Тема театра и жизни, взятая во всей ее двойственности, сочетается с фаустовской темой старости. Вино погубило Кальверо, но именно возраст мешает ему снова занять место на подмостках, пусть даже самое скромное.
«Огни рампы» — это не только история упадка знаменитого клоуна, а отношения между Кальверо и Терезой не сводятся лишь к самоотречению старости перед лицом юности. Во–первых, нет никакой уверенности в том, что Тереза не любит на самом деле Кальверо. Скорее, он убеждает ее в невероятности ее чувства. Во всяком случае, из них двоих именно у него сердце более свободно, именно он меньше страдает от разлуки; старость ни в коей мере не является бессилием, в ней таятся большая сила и вера в жизнь, нежели в юности Терезы.
Кальверо — это анти–Фауст, человек, который умеет стариться и способен отказаться от Маргариты, увлеченной его возрастом.
И все же «Огни рампы» — самая волнующая трагедия старости, в чем нельзя усомниться, стоит лишь вспомнить поразительные кадры, где вся усталость мира отражается в изможденной маске; я имею в виду сцену в артистической уборной, когда Кальверо снимает грим, или эпизод, в котором взволнованный старый клоун бродит за кулисами во время танца.
Если теперь, подчинившись сюжету фильма, сравнить Кальверо с самим Чаплином, то окажется, что двойственность фильма возводится в высшую степень. Ибо в конечном итоге Кальверо — одновременно и Чаплин и его противоположность. Он есть Чаплин прежде всего из–за неопровержимого внешнего сходства. Не случайно Чаплин впервые играет здесь с обнаженным лицом и рассказывает историю стареющего клоуна. В то же время реальность жизни Чаплина составляет полную противоположность неудачам Кальверо: в своем искусстве, как и в жизни, Чаплин — это Кальверо, чья сказочная слава ни на минуту не затмевалась, который в пятьдесят четыре года женился на восемнадцатилетней девушке, очень похожей на Терезу и подарившей ему пятерых прекрасных детей; однако сократовская мудрость Кальверо, удрученного горестями, едва ли сильно отличается от мудрости господина Чаплина, осыпаемого почестями и проявлениями любви. В образе Кальверо нельзя не увидеть тень, отбрасываемую Чаплином. Кальверо — есть воплощение того, чем мог бы стать самый поразительный актер всех времен, если бы его покинул успех (как он покинул, например, Бастера Китона), если бы Уна оказалась менее уверенной в себе и решила, подобно Терезе, что ее любовь — всего лишь большая жалость. В то же время приходится допустить, что при всем своем счастье Чаплин сумел выковать мудрость, которая позволила бы ему стерпеть судьбу Кальверо, иначе откуда взял бы эту мудрость Кальверо? И все же невольно думаешь, что подобная перспектива не раз заставляла Чаплина содрогаться, что она наполняет страхами его ночи, иначе зачем ему было делать «Огни рампы»?

### ИСХОДНЫЕ ЗАПИСИ
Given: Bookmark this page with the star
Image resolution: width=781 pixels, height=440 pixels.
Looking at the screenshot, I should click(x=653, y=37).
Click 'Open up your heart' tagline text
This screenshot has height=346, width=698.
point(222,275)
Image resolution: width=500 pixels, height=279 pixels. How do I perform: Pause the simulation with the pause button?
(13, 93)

...

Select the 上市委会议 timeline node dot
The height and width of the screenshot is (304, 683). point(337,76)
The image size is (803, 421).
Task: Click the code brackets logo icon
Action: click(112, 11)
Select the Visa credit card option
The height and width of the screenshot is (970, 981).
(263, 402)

### ЗАДАНИЕ 1
Перепишите без изменений часть фрагмента об «Огнях рампы», начиная со слов «Тема театра и» и заканчивая словами «увлеченной его возрастом.».
### ЗАДАНИЕ 2
Преобразуйте строки записей, начиная со строки, содержащей «Given: Bookmark this page with the star», и заканчивая строкой, содержащей «point(222,275)», в JSON-список строк, где каждой строке соответствует одна строка списка. Пустые строки не включайте.
Записи никак не связаны с фрагментом.

### ОТВЕТ 1
Тема театра и жизни, взятая во всей ее двойственности, сочетается с фаустовской темой старости. Вино погубило Кальверо, но именно возраст мешает ему снова занять место на подмостках, пусть даже самое скромное.
«Огни рампы» — это не только история упадка знаменитого клоуна, а отношения между Кальверо и Терезой не сводятся лишь к самоотречению старости перед лицом юности. Во–первых, нет никакой уверенности в том, что Тереза не любит на самом деле Кальверо. Скорее, он убеждает ее в невероятности ее чувства. Во всяком случае, из них двоих именно у него сердце более свободно, именно он меньше страдает от разлуки; старость ни в коей мере не является бессилием, в ней таятся большая сила и вера в жизнь, нежели в юности Терезы.
Кальверо — это анти–Фауст, человек, который умеет стариться и способен отказаться от Маргариты, увлеченной его возрастом.

### ОТВЕТ 2
[
  "Given: Bookmark this page with the star",
  "Image resolution: width=781 pixels, height=440 pixels.",
  "Looking at the screenshot, I should click(x=653, y=37).",
  "Click 'Open up your heart' tagline text",
  "This screenshot has height=346, width=698.",
  "point(222,275)"
]